Esse tipo de cena era justamente o território de Roger Waters. Em "The Wall", ele já comandava boa parte do conceito, das letras e da direção dramática do álbum. O disco tinha muito de Pink Floyd, claro, mas também era profundamente moldado por sua obsessão narrativa. Não bastava a música funcionar; ela precisava servir ao personagem, ao clima e ao colapso que o álbum descrevia.
Segundo a Far Out, Waters lembrou em entrevista que "Comfortably Numb" passou por uma briga séria durante a gravação. David Gilmour refez a faixa, e Waters esperava que o resultado viesse melhorado. Quando ouviu o material, porém, sua reação foi péssima. "Dave passou uma semana regravando a faixa. Lembro que ela chegou em fita de 24 canais, e Ezrin e eu estávamos realmente esperando que fosse ótima, torcendo para que ele a tivesse melhorado. Colocamos para tocar e olhamos um para o outro, porque estava simplesmente horrível. Tinha perdido toda a paixão e a vida que a original tinha."

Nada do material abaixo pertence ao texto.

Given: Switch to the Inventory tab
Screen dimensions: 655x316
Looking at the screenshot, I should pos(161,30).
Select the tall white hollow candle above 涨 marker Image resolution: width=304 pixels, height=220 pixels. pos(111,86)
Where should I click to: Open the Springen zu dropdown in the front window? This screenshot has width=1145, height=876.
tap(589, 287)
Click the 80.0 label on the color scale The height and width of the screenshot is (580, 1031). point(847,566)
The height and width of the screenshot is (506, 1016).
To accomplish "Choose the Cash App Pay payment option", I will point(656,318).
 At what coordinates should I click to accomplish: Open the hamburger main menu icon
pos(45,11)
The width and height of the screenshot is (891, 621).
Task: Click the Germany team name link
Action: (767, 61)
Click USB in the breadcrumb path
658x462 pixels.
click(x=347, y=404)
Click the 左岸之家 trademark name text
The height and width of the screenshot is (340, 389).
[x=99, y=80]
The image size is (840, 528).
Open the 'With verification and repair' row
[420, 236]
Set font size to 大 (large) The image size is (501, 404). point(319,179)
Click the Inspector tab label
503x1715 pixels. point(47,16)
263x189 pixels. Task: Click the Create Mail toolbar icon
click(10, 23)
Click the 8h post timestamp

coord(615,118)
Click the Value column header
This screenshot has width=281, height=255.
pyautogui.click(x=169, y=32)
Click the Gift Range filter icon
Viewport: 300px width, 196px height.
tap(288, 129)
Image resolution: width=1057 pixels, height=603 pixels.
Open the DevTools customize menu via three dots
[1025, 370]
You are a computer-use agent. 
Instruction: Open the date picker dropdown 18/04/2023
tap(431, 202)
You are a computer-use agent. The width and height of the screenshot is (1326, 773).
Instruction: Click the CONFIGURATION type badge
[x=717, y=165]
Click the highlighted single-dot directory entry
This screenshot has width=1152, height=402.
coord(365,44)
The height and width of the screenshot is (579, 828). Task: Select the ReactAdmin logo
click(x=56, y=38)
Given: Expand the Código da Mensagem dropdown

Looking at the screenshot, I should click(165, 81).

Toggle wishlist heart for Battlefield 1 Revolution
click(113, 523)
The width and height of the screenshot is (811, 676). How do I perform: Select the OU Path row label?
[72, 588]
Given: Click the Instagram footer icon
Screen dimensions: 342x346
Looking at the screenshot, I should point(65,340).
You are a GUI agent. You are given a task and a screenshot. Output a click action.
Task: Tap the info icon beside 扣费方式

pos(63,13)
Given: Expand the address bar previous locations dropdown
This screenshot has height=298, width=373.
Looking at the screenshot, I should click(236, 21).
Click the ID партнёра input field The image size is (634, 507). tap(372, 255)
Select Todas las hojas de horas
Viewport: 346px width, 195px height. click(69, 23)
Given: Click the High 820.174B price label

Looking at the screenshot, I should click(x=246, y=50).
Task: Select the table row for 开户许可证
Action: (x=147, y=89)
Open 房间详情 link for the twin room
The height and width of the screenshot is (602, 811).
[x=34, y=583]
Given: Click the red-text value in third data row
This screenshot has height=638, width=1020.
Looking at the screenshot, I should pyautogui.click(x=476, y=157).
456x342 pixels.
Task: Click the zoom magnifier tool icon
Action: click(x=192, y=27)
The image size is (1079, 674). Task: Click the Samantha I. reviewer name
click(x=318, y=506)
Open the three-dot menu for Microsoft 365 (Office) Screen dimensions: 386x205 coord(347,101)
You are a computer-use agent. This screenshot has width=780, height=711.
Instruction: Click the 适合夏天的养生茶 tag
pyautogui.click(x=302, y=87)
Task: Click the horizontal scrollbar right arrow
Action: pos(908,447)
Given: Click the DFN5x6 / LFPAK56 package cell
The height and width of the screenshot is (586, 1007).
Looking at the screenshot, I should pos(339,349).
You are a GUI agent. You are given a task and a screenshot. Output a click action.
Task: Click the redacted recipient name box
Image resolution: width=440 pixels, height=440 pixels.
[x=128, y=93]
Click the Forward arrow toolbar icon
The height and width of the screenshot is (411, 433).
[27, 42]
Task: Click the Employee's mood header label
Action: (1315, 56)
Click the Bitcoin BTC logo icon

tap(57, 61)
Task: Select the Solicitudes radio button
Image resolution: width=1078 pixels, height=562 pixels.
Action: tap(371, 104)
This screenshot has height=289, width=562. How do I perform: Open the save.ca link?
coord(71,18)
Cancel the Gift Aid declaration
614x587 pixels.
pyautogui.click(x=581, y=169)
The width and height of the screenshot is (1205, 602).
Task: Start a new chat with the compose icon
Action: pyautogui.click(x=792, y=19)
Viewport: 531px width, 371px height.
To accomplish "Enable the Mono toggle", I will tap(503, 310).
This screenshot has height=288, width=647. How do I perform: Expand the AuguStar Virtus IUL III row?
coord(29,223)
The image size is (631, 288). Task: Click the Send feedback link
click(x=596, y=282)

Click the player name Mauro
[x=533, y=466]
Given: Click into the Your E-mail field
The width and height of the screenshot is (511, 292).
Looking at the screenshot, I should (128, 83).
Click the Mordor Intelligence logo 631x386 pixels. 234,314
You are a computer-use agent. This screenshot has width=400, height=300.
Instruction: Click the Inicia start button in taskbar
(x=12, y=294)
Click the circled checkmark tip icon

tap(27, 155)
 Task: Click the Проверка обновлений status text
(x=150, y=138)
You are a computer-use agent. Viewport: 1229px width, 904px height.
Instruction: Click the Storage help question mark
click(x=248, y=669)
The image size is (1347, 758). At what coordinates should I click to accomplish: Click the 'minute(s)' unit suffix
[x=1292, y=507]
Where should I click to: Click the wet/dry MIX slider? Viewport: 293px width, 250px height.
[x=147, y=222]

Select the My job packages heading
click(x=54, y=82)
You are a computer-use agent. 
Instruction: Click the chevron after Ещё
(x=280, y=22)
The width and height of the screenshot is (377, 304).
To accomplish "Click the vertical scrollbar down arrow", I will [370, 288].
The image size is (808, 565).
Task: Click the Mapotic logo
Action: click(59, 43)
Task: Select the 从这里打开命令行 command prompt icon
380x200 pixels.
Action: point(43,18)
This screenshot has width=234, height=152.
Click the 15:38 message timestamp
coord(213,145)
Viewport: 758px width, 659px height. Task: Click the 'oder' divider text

Bob Ezrin, produtor do álbum, teria concordado com Waters naquele momento. O problema é que Gilmour também acreditava muito em sua própria visão para a música. A solução acabou sendo uma espécie de acordo tenso: parte da versão original foi preservada, especialmente a introdução, enquanto Gilmour deixou sua marca de maneira definitiva nos solos que ajudariam a transformar a faixa em clássico. "E aquilo virou uma briga real. É muito interessante que Ezrin concordou totalmente comigo. Mas Dave obviamente sentia aquilo de forma muito, muito forte, e acabamos usando a introdução da versão antiga."
A disputa resume bem o atrito criativo entre Waters e Gilmour. Waters pensava em "Comfortably Numb" como peça dramática dentro de uma narrativa maior. Gilmour, por sua vez, tinha um senso musical capaz de abrir espaço, dar atmosfera e levar a canção a um nível emocional que talvez não existisse apenas no papel conceitual. O resultado final dependeu justamente dessa tensão.
É tentador transformar a história em uma disputa simples, com um certo e outro errado. Mas "Comfortably Numb" é grande demais para caber nessa divisão. Waters trouxe o peso psicológico, a cena, a frieza do personagem anestesiado. Gilmour trouxe uma das expressões de guitarra mais reconhecíveis do rock, tocando como se a música inteira estivesse tentando romper uma camada de torpor.
A ironia é que a canção fala sobre desconexão, mas nasceu de um choque muito concreto entre vontades. Waters queria preservar a vida que enxergava na versão original. Gilmour queria lapidar a faixa por outro caminho. O Pink Floyd já estava longe de ser um grupo plenamente harmônico, e "The Wall" expôs esse desgaste de maneira cada vez mais aberta.
Pouco depois, essas tensões ficariam ainda mais difíceis de administrar. Richard Wright foi afastado durante o processo de "The Wall", e a relação entre Waters e Gilmour continuaria se deteriorando até a ruptura definitiva nos anos 1980. "Comfortably Numb", nesse sentido, é quase um milagre estranho: uma música nascida de conflito, mas que acabou parecendo inevitável.